**Tasks:**
A) In the investment passage, how much cash did AT&T receive when the WarnerMedia deal closed?
B) Resume the investment passage, picking up right after its last sentence.

**Document text:**
The reason AT&T can help investors sleep well at night is simple: Its revenue and cash flow are relatively transparent and predictable. A smartphone and wireless access have effectively become basic necessities. This would suggest that economic contractions and recessions won’t have much of an impact on the company’s wireless churn rate.
While AT&Ts growth heyday of the 1980s and 1990s is long gone, there’s still a catalyst or two that can move the profit needle steadily higher. At the moment, nothing is more important for AT&T than the 5G revolution.
Over the next couple of years, AT&T will be investing billions of dollars to upgrade its domestic wireless infrastructure to support 5G download speeds. It’s been about a decade since the last major wireless infrastructure upgrade, which suggests we’ll see a steady consumer and enterprise device replacement cycle, and a sizable uptick in data consumption. Data happens to be where AT&T’s wireless division generates its juiciest margins.
The other big catalyst for AT&T was the spinoff of content arm WarnerMedia in April, and its subsequent merger with Discovery to create a new media entity, Warner Bros. Discovery. When this deal closed, AT&T received a $40.4 billion cash payment. This cash, coupled with a reduced base annual dividend, should allow AT&T to put a meaningful dent in its outstanding debt.
It’s also worth pointing out that, even with a reduced annual payout, AT&T is still yielding a hearty 5.3%. This is an inflation-fighting yield from a company valued at only 8 times Wall Street’s forecast earnings in 2022 and 2023.
AstraZeneca
A third reliably safe stock investors can buy right now with the Nasdaq in a bear market is pharmaceutical giant AstraZeneca (AZN 1.67%).

**Provided data:**
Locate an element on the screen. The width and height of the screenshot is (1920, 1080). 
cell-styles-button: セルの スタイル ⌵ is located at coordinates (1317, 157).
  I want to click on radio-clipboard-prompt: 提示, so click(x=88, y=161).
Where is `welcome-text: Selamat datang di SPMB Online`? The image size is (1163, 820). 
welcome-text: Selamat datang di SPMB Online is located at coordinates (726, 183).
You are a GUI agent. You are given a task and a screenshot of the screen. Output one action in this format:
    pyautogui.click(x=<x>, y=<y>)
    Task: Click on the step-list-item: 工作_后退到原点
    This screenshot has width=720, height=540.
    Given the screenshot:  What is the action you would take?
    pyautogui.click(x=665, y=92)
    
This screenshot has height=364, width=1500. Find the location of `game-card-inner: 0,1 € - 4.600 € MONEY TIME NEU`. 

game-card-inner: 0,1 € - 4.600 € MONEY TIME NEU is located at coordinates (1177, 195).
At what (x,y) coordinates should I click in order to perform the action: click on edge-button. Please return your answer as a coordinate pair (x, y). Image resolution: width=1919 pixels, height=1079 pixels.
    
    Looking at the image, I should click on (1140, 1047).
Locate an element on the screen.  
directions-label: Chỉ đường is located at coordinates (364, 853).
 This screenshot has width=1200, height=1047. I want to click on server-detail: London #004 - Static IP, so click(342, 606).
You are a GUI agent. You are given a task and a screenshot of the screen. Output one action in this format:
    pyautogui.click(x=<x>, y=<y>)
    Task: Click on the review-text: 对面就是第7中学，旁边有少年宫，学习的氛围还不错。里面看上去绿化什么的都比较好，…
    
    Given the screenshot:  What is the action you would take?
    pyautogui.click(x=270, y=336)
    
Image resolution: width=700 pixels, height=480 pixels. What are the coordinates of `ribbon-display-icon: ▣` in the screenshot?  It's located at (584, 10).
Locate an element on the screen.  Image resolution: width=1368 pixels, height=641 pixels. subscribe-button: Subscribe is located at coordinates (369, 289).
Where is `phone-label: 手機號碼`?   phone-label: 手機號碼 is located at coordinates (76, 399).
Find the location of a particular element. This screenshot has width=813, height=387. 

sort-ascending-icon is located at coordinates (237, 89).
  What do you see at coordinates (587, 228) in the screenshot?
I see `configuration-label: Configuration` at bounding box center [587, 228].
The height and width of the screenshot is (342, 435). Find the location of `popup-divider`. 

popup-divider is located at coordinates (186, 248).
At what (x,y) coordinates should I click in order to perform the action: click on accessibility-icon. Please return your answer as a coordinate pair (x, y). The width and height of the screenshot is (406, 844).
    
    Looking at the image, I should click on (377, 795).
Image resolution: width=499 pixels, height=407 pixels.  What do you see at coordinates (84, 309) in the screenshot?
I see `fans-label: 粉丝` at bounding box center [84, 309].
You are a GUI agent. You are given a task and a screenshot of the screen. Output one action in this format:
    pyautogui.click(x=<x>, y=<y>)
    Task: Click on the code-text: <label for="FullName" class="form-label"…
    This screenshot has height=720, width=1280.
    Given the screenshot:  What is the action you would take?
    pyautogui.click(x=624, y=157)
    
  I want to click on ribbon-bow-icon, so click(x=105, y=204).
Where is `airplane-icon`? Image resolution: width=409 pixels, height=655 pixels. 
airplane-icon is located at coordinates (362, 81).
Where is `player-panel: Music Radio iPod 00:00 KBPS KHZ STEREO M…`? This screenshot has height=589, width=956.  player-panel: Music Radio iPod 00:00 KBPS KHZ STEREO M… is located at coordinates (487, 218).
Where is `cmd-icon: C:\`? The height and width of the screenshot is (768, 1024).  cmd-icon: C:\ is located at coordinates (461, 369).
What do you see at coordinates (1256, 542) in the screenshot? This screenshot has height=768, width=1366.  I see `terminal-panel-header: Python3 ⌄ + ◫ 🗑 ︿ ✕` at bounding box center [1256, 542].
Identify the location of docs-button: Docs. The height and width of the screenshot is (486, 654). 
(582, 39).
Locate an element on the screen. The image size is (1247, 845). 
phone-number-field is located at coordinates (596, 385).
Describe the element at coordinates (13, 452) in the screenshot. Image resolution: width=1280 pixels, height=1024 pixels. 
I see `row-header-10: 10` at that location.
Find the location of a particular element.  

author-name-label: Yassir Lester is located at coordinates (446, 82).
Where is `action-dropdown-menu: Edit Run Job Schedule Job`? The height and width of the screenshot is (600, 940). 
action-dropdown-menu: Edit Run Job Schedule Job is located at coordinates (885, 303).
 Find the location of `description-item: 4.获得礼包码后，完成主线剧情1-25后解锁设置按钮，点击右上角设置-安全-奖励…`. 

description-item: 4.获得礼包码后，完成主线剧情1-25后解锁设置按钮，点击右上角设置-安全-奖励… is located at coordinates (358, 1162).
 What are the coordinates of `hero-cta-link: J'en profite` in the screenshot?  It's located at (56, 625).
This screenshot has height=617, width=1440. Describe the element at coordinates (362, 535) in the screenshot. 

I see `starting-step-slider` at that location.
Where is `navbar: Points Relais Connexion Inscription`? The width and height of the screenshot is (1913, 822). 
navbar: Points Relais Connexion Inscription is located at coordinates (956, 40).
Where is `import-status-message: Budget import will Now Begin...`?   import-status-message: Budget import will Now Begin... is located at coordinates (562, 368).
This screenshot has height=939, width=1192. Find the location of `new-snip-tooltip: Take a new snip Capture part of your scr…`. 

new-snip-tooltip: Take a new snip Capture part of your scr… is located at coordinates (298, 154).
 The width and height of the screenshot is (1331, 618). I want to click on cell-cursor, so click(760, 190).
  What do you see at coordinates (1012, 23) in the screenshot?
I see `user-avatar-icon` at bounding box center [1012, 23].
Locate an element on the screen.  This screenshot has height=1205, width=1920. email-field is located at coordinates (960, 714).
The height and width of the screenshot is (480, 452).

**Results in order:**
A) $40.4 billion.

B)
Generally, healthcare stocks are a smart place to put your money to work during periods of heightened volatility. No matter how volatile the stock market gets, people are always going to get sick and require prescription medicine, medical devices, and healthcare services. In AstraZeneca’s case, it can take solace in knowing that patients will still need its prescription drugs no matter or how well or poorly the U.S. and global economy are performing.
What makes AstraZeneca such a stellar stock to own is its innovation and capacity to make smart acquisitions.
The company is seeing double-digit percentage growth in most prescription-drug categories. Oncology and cardiovascular, which combine to account for a little over half of net product sales, saw respective constant-currency revenue growth of 25% and 18% in the first quarter (Q1). The company’s blockbuster oncology trio of Tagrisso, Imfinzi, and Lynparza, grew by 11% to 17%, excluding currency changes, in Q1. Meanwhile, next-generation type-2 diabetes drug Farxiga hit $1 billion in quarterly sales (67% year over year sales growth, excluding currency movements). Superior growth from these blockbuster therapies appears sustainable.
The other key growth driver for AstraZeneca is its genius buyout of rare-disease drugmaker Alexion Pharmaceuticals, which closed in July 2021. Rare-disease drugmakers often face little competition for the indications they target, and approved therapies are rarely met with any list-price pushback by insurers.
Something for investors to note is that, before being acquired, Alexion developed a replacement drug(Ultomiris) for blockbuster therapy Soliris, which had been bringing in about $4 billion annually. Ultomiris is administered less frequently than Soliris, and should, over time, absorb most of Soliris net sales. Developing Ultomiris secured Alexion’s — and now AstraZeneca’s — cash flow for probably the next decade.
AstraZeneca is highly profitable, pays out a 2.2% yield, and has no surprises to offer investors. It’s the perfect safe stock to consider buying in a Nasdaq bear market.